++++ Kutipan Berita

KUPANG,SELATANINDONESIA.COM – Dua ibu muda tampil paling garang malam itu di Taman Nostalgia, Kota Kupang. Mereka dengan lantang mewakili keluhan nurani para ibu muda di Nusa Tenggara Timur atas ketidakadilan yang dialami kaumnya dalam kasus pembunuhan ibu dan anak di Penkase, Kota Kupang.
Linda dan Grace. Dua perempuan yang nampak cantik nan lembut ini ternyata juga pemberani. Berani, karena di hadapan ratusan masyarakat Kota Kupang yang memadati Taman Nostalgia, Minggu (16/1/2022) malam, dengan penjagaan ketat ratusan aparat Kepolisian, kedua ibu muda ini berorasi dengan lantang. Dalam nada dasar yang sama, meminta Kapolda NTT Irjen Pol. Setyo Budiyanto menegakan hukum setegak-tegaknya terhadap pembunuhan Astrid Manafe dan anaknya Lael Maccabe.

++++++++

Daftar Tugas:
A – Tolong kembalikan bagian kutipan berita dari "Linda dan Grace." sampai dengan "anaknya Lael Maccabe." tanpa mengubah satu kata pun.
B – Menurut kutipan berita, di taman mana Linda dan Grace berorasi?
Materi yang menyusul tidak perlu dipakai.

++++ Materi

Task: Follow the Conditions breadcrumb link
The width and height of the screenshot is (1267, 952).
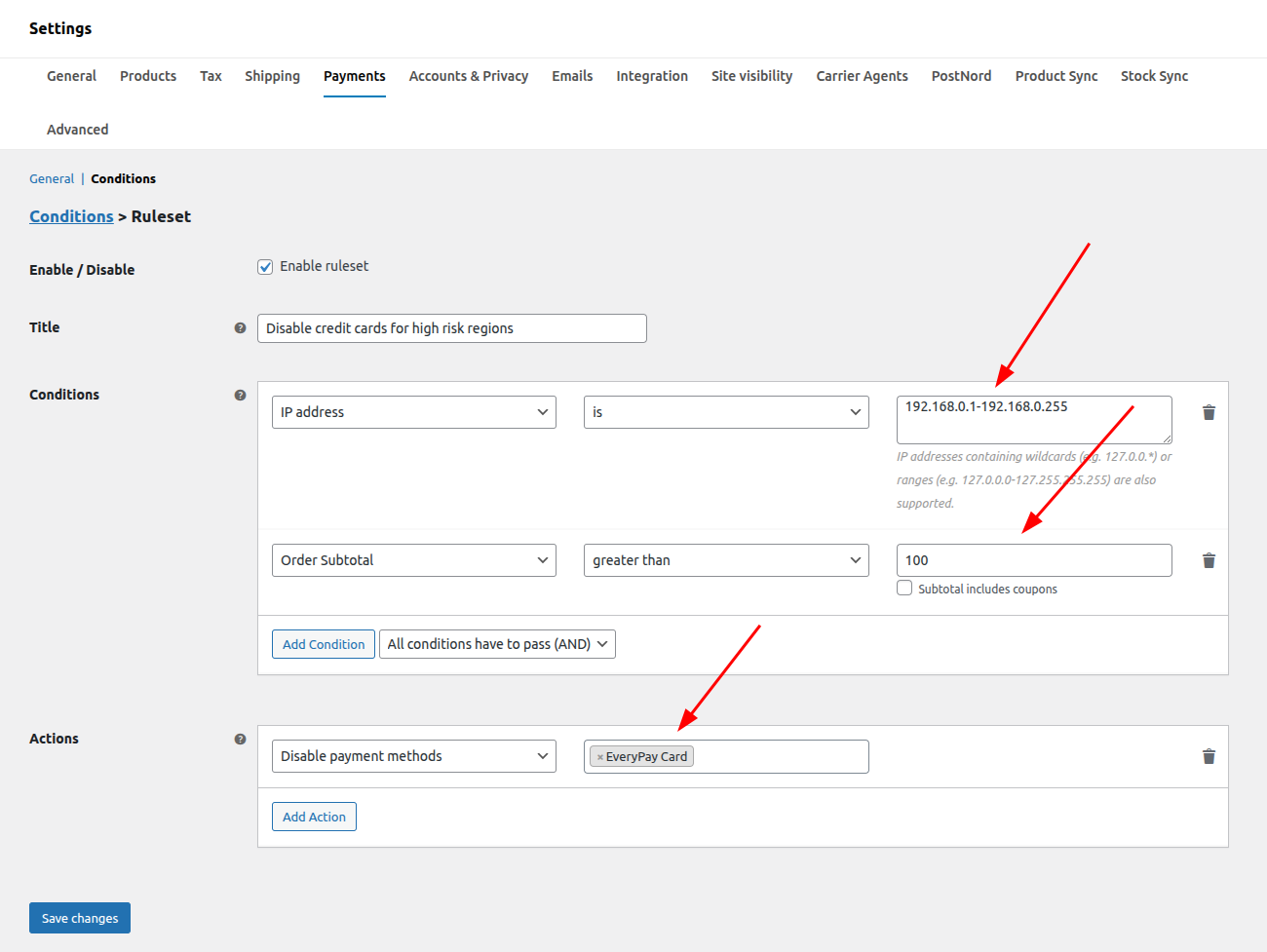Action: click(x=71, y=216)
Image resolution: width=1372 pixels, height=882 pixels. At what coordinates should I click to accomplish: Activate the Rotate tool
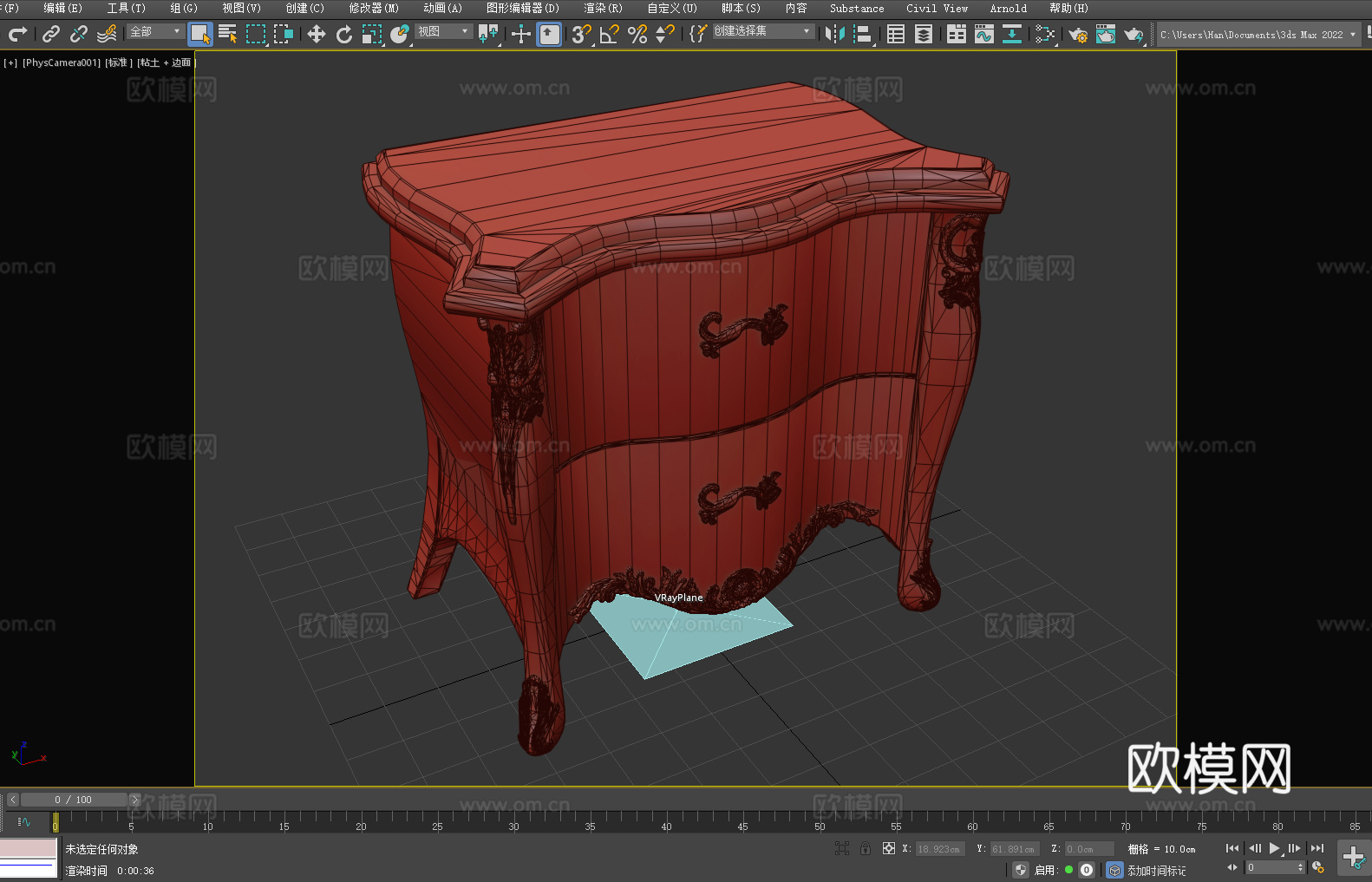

++++++++

Daftar Jawaban:
A –
Linda dan Grace. Dua perempuan yang nampak cantik nan lembut ini ternyata juga pemberani. Berani, karena di hadapan ratusan masyarakat Kota Kupang yang memadati Taman Nostalgia, Minggu (16/1/2022) malam, dengan penjagaan ketat ratusan aparat Kepolisian, kedua ibu muda ini berorasi dengan lantang. Dalam nada dasar yang sama, meminta Kapolda NTT Irjen Pol. Setyo Budiyanto menegakan hukum setegak-tegaknya terhadap pembunuhan Astrid Manafe dan anaknya Lael Maccabe.

B – Di Taman Nostalgia, Kota Kupang.